Excerpts from a dataset:
+++
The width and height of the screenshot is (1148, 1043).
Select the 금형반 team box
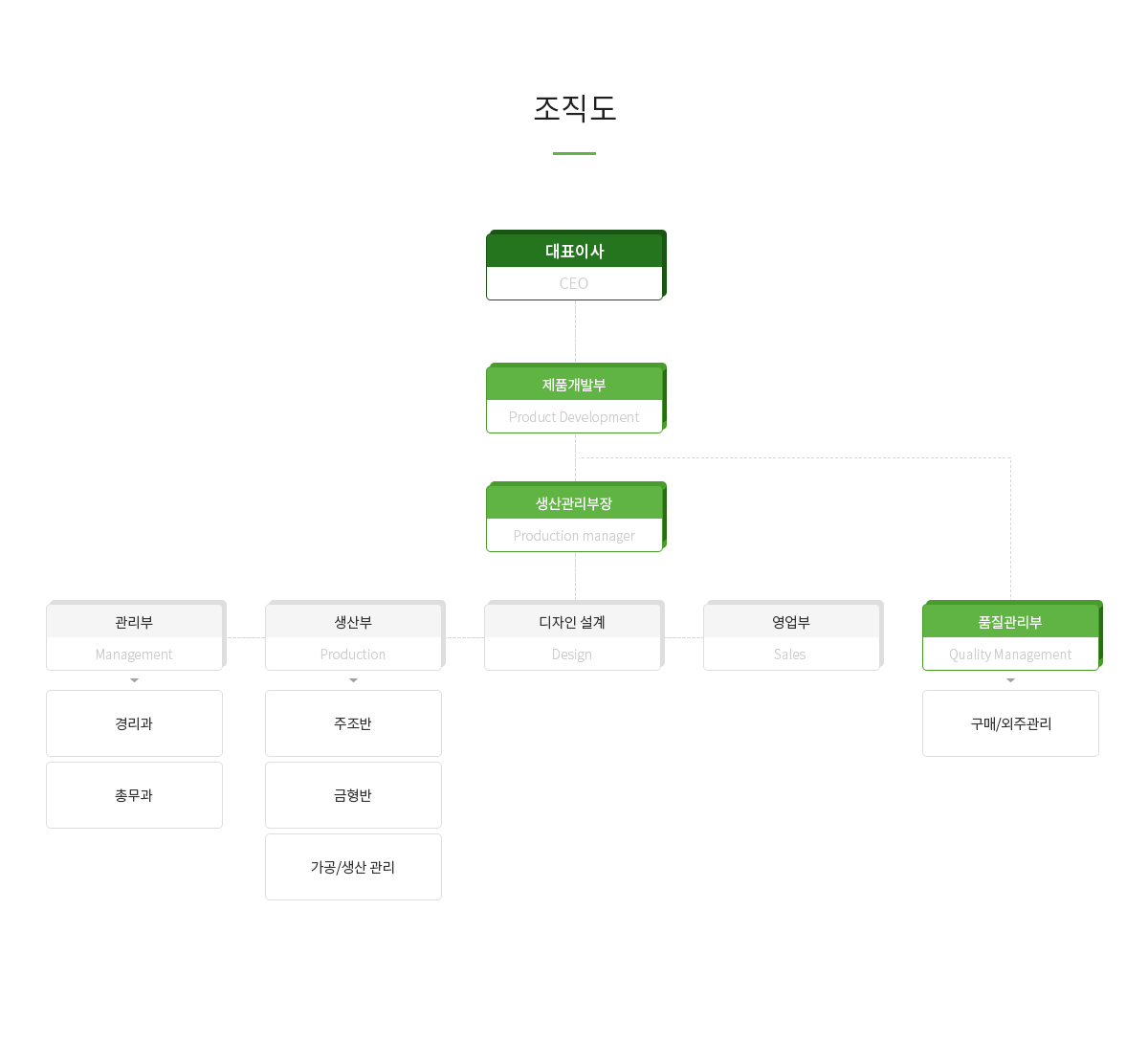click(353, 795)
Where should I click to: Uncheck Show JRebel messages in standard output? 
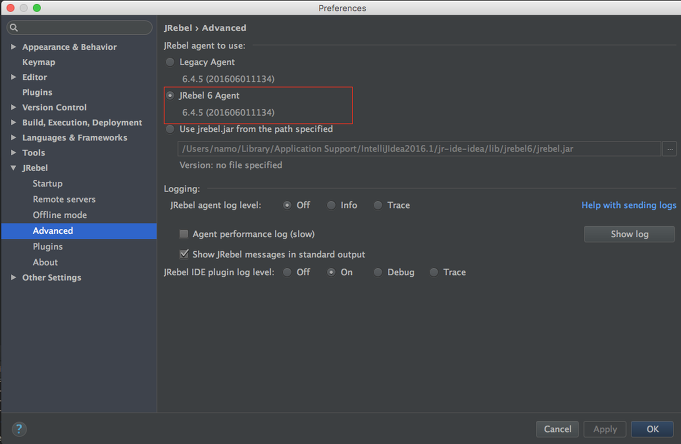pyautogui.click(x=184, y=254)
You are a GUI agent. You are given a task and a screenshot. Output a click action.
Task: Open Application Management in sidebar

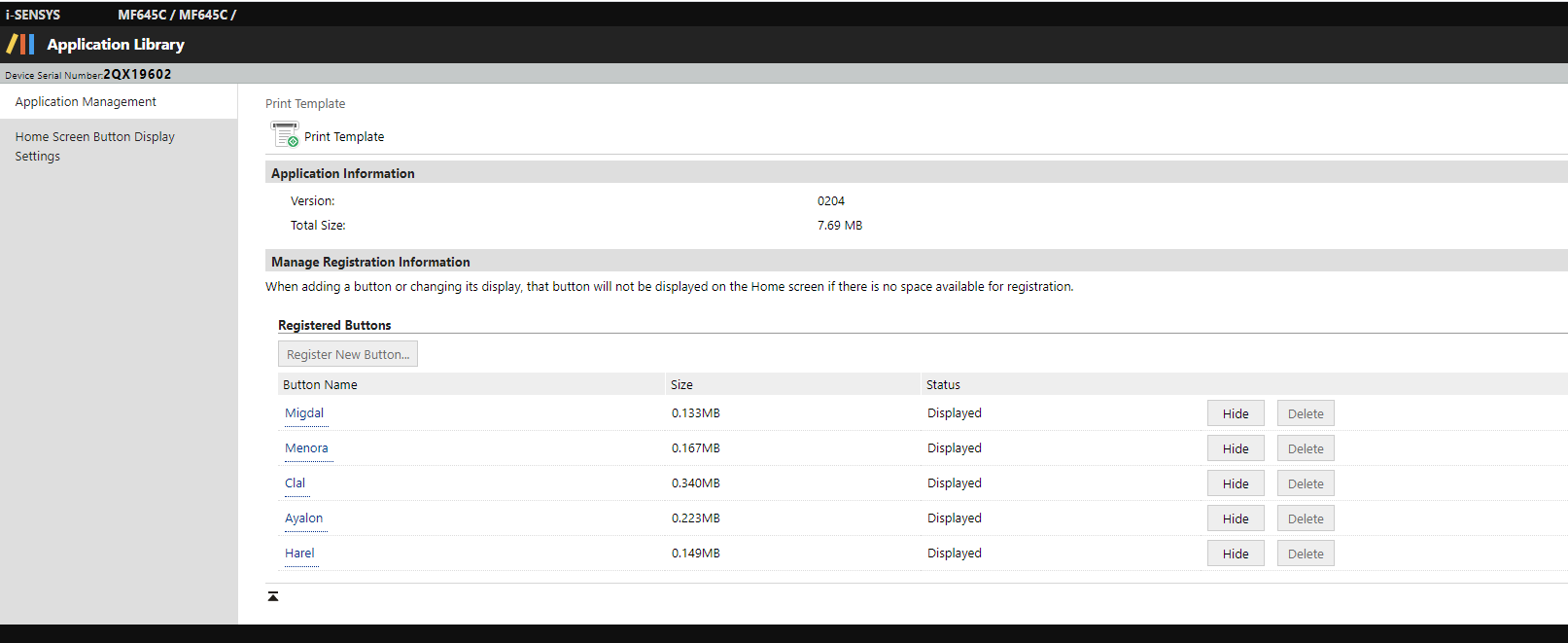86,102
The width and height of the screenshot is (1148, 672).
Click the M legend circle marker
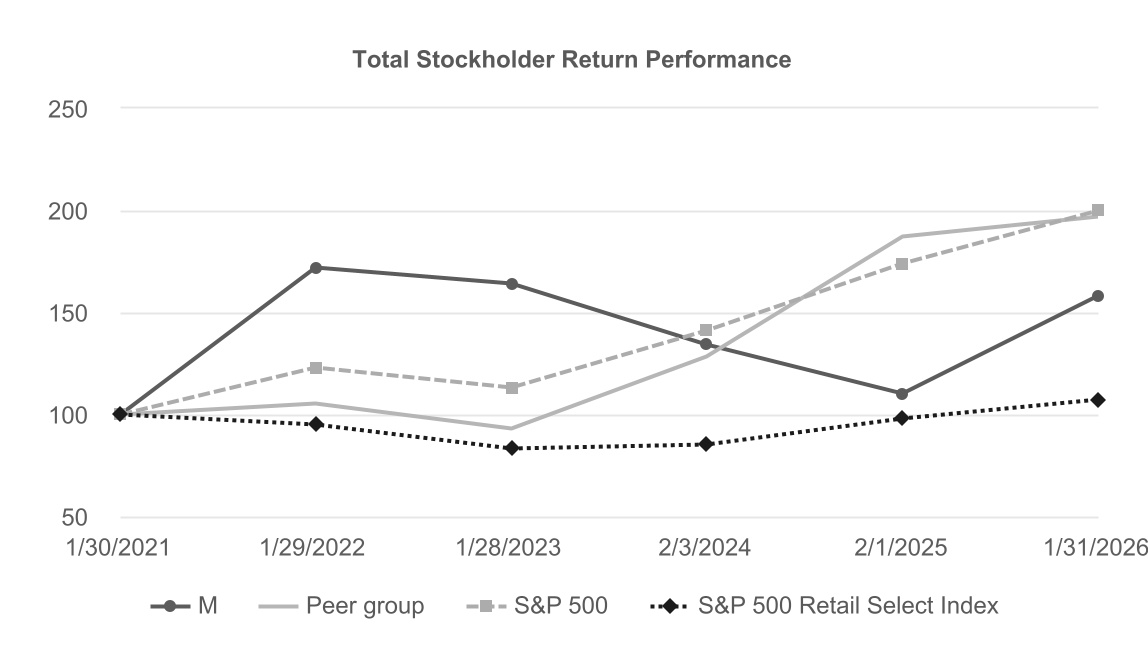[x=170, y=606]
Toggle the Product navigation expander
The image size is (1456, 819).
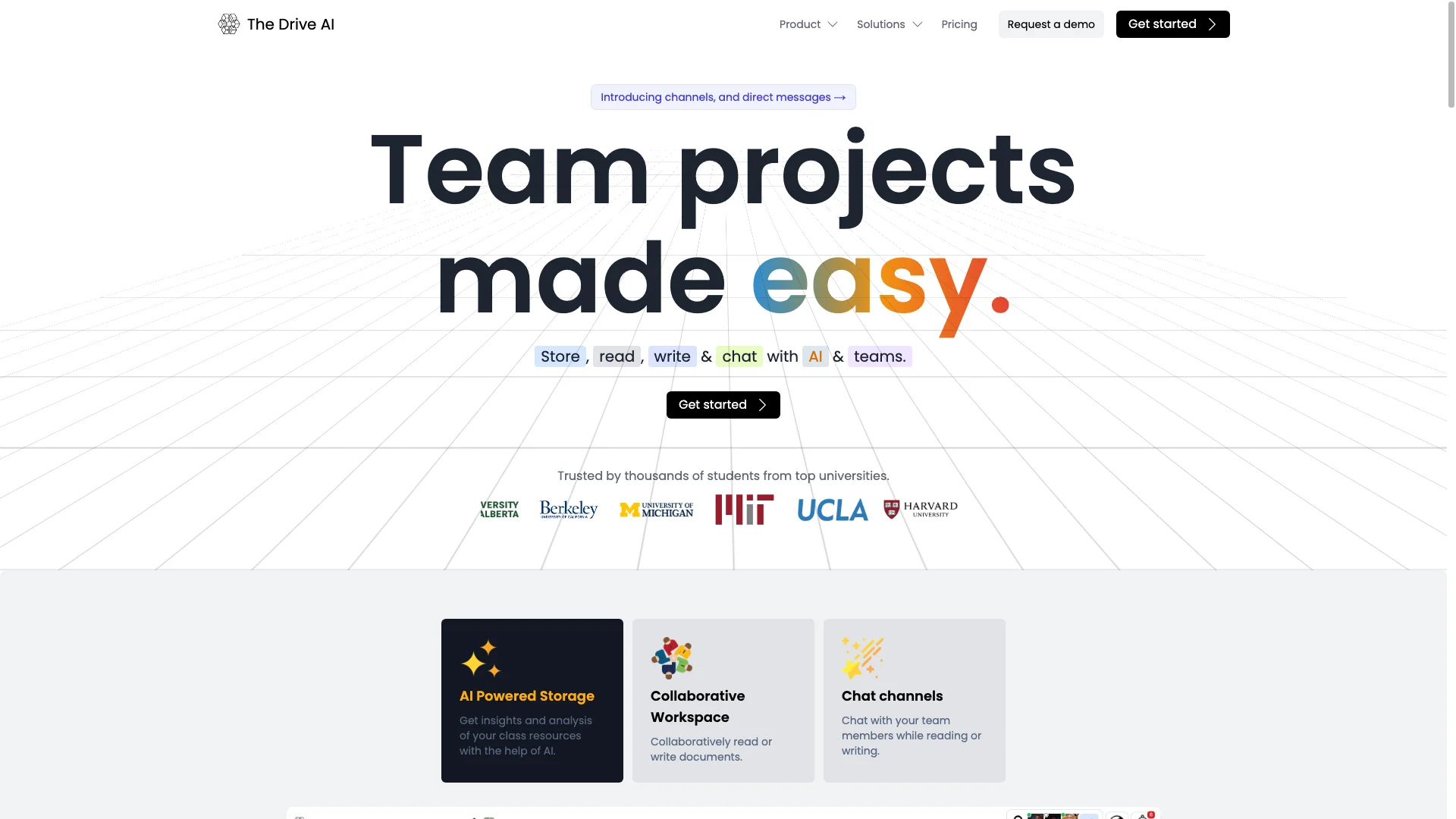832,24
+++
> _Task requirements_
What lines above hold the word "screenshot"? List them all.

> _Written reply_
The width and height of the screenshot is (1148, 1043).
You are a GUI agent. You are given a task and a screenshot. Output a click action.
The width and height of the screenshot is (1148, 672).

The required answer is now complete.